Stored items:
[Start of section]

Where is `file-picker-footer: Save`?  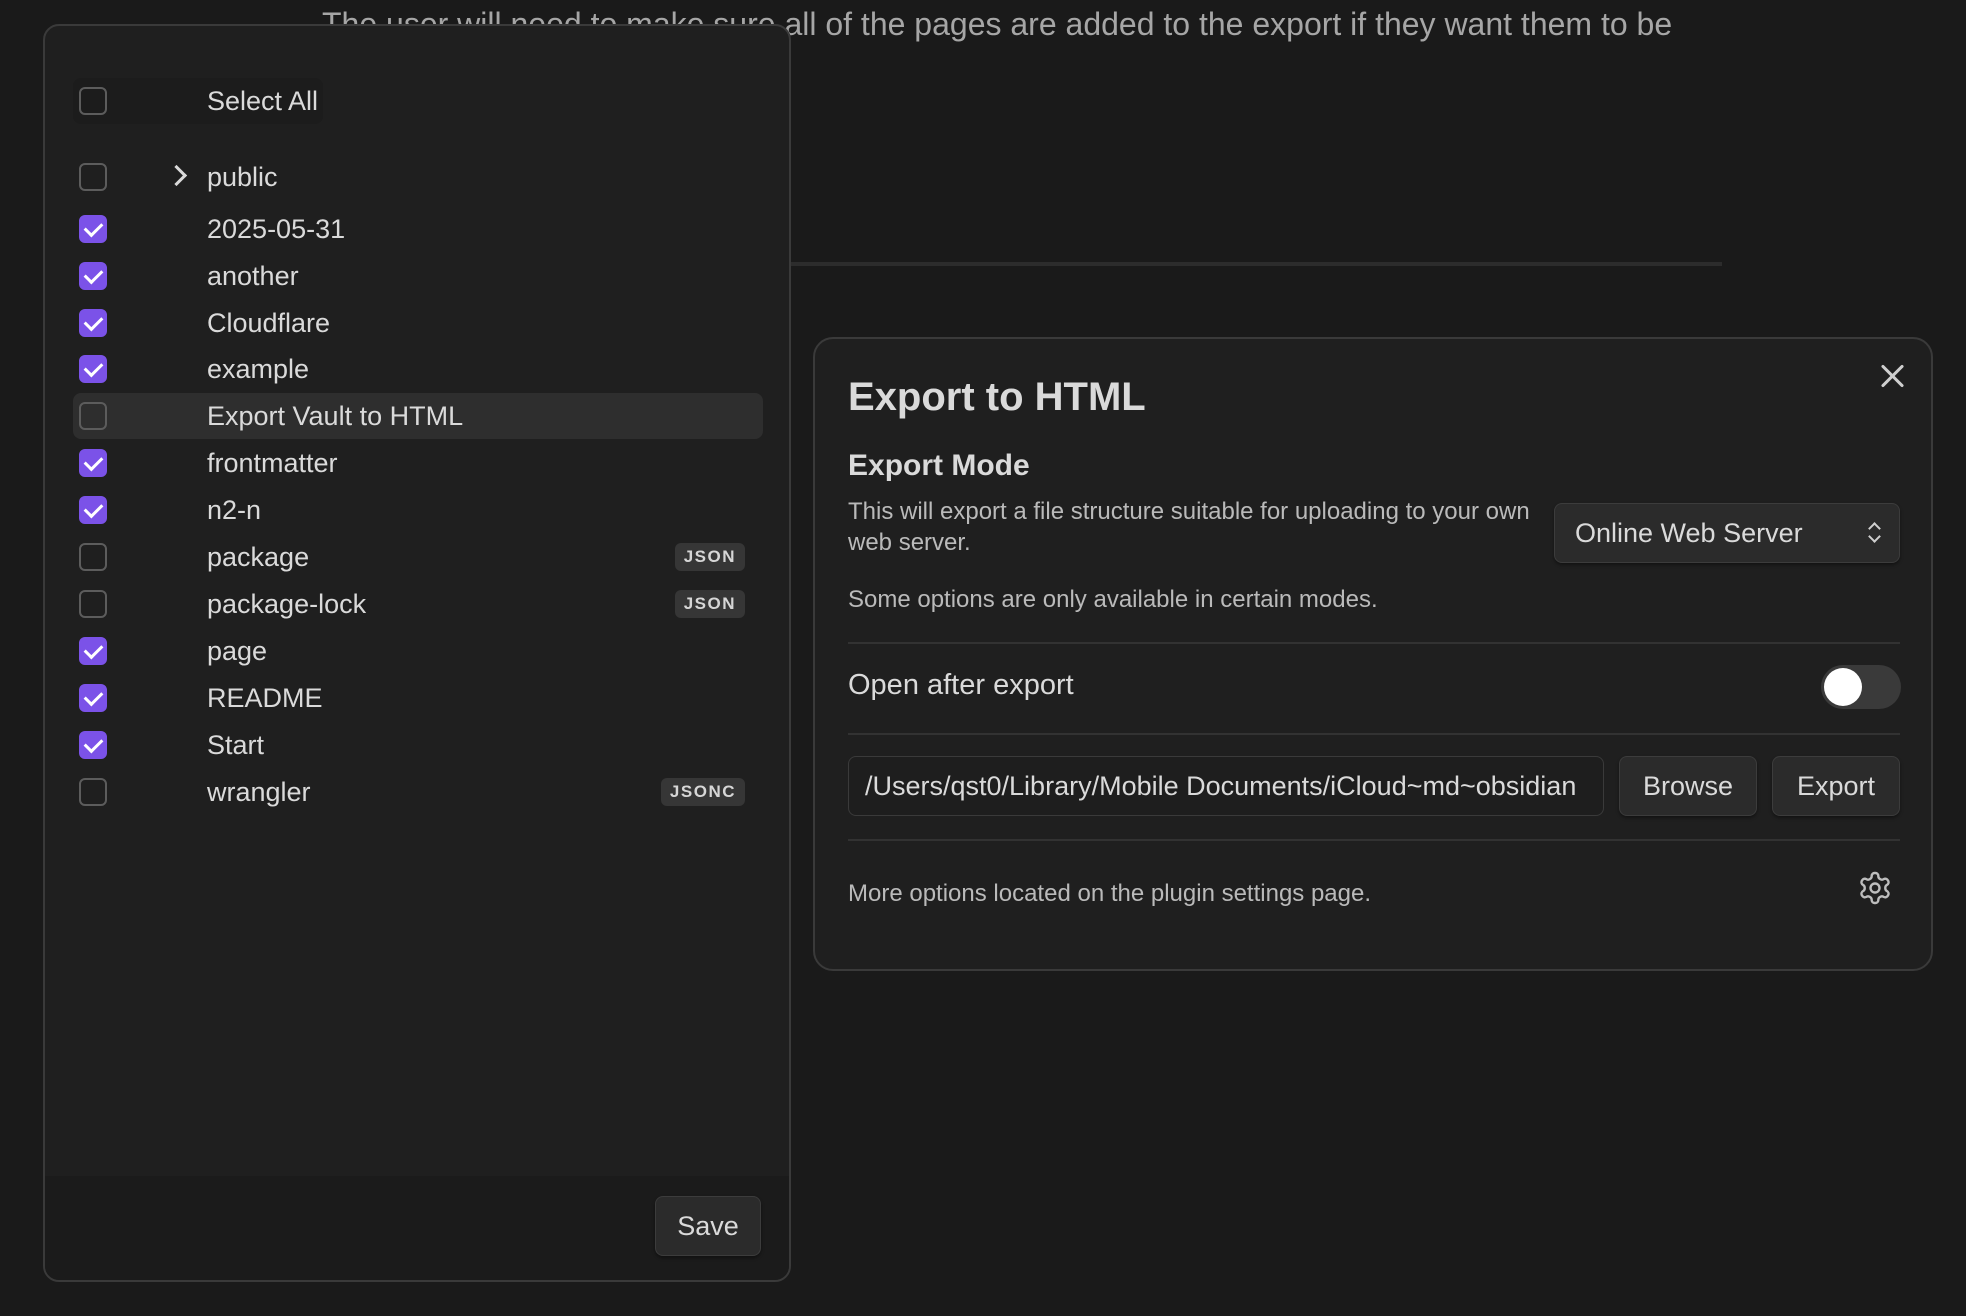 file-picker-footer: Save is located at coordinates (417, 1228).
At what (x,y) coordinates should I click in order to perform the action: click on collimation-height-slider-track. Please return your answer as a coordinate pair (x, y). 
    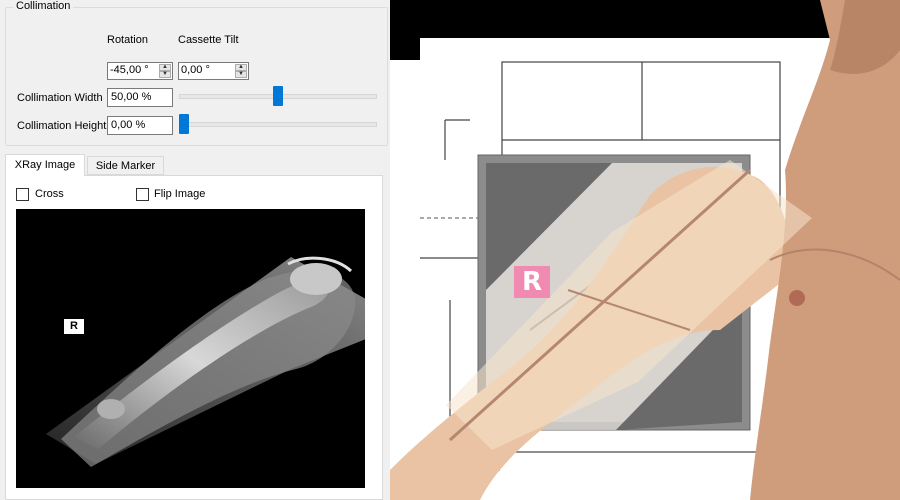
    Looking at the image, I should click on (278, 124).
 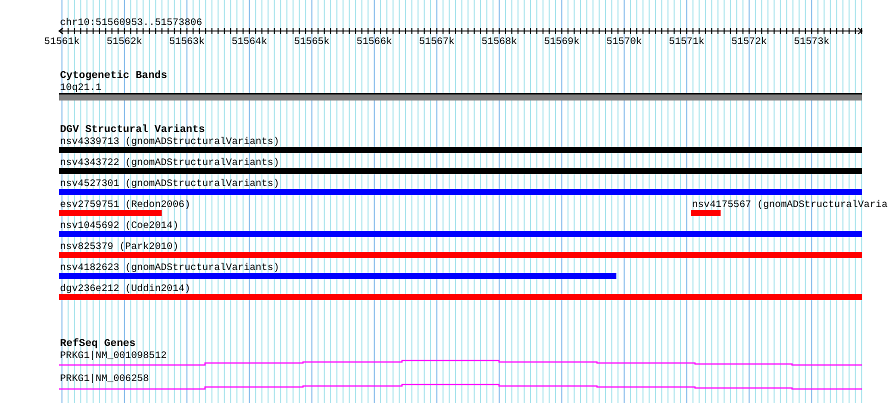 I want to click on gene-label: PRKG1|NM_001098512, so click(x=114, y=356).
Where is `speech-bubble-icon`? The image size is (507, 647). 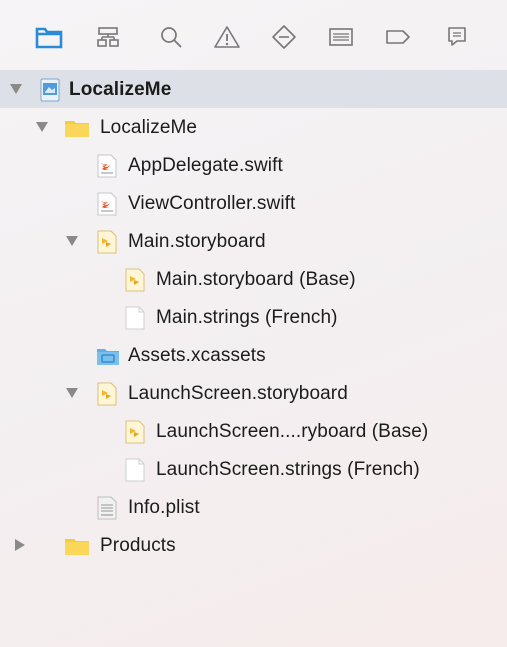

[End of section]

EXERCISE DESCRIPTION:
Copy the rows starting at the row that contains "At what (x,y)" and ending at the last row, swapping "speech-bubble-icon" for "chat-bubble-icon" and changing nothing else. Leave the pictures out of your copy.

SOLUTION FOR THIS TASK:
At what (x,y) coordinates should I click in order to perform the action: click on collimation-height-slider-track. Please return your answer as a coordinate pair (x, y). 
    Looking at the image, I should click on (278, 124).
  I want to click on gene-label: PRKG1|NM_001098512, so click(x=114, y=356).
Where is `chat-bubble-icon`? The image size is (507, 647). 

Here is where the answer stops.